TASK REQUIREMENTS ▸ Provide an exact reproduction of every entry.

Start of WORKING DATA

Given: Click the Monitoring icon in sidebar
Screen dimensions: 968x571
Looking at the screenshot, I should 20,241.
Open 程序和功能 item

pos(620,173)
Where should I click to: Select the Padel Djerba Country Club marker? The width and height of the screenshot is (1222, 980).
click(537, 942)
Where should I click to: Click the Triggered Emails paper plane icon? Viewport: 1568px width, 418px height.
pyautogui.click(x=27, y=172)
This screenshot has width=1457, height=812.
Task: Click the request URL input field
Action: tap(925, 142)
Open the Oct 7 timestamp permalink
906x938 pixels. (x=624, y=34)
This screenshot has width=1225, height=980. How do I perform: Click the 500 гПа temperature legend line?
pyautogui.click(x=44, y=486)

End of WORKING DATA

RESPONSE TO THE TASK ▸
Given: Click the Monitoring icon in sidebar
Screen dimensions: 968x571
Looking at the screenshot, I should 20,241.
Open 程序和功能 item

pos(620,173)
Where should I click to: Select the Padel Djerba Country Club marker? The width and height of the screenshot is (1222, 980).
click(537, 942)
Where should I click to: Click the Triggered Emails paper plane icon? Viewport: 1568px width, 418px height.
pyautogui.click(x=27, y=172)
This screenshot has width=1457, height=812.
Task: Click the request URL input field
Action: tap(925, 142)
Open the Oct 7 timestamp permalink
906x938 pixels. (x=624, y=34)
This screenshot has width=1225, height=980. How do I perform: Click the 500 гПа temperature legend line?
pyautogui.click(x=44, y=486)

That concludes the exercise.